_Exercise details_.
The answer must consist of every line in the data below that holds the word "computer".

☆ ☆ ☆ ☆ ☆ ☆ ☆

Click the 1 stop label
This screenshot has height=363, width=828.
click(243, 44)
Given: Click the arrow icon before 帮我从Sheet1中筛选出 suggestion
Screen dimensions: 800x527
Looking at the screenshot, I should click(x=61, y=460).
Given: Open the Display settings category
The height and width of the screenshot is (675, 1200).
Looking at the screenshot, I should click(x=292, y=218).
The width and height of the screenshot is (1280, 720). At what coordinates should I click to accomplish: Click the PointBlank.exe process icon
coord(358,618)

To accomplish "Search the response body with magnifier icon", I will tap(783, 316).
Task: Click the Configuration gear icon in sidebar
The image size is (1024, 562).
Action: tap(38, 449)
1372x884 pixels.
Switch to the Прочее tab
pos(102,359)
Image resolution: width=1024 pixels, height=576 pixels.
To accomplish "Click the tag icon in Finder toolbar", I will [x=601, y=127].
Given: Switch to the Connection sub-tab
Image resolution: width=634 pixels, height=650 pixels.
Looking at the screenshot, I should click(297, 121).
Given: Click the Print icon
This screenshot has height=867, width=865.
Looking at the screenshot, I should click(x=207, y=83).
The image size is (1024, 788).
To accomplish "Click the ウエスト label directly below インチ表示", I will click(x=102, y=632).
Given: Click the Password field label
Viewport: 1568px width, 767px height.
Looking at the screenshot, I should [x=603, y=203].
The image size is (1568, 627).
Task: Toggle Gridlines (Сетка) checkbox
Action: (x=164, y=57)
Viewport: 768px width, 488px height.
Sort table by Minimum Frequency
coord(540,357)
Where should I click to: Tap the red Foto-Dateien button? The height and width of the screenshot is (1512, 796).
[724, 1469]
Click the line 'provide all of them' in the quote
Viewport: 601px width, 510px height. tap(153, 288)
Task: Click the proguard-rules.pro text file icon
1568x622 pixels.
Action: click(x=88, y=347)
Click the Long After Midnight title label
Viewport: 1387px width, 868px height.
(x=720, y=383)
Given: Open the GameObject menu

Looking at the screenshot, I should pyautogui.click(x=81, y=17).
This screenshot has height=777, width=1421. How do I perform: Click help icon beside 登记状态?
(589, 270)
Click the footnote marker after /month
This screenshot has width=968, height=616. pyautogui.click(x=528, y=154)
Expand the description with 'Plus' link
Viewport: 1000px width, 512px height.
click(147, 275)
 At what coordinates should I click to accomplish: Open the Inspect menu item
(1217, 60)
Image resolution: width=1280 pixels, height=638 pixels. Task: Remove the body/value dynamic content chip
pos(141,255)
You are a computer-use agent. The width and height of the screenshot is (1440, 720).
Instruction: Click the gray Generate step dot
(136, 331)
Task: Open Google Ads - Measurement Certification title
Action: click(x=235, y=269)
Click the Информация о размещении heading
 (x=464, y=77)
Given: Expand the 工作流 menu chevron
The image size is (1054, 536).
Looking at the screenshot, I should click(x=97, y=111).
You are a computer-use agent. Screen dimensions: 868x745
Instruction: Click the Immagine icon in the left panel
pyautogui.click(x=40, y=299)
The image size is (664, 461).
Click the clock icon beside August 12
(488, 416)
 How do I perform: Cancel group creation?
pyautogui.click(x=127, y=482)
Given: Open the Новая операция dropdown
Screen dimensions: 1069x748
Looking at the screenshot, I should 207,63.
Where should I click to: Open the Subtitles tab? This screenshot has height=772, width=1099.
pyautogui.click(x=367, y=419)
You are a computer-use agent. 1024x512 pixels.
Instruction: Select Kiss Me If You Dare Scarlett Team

☆ ☆ ☆ ☆ ☆ ☆ ☆

_Expected answer_.
You are a computer-use agent. The width and height of the screenshot is (1440, 720).
You are a computer-use agent. Screen dimensions: 868x745
You are a computer-use agent. 1024x512 pixels.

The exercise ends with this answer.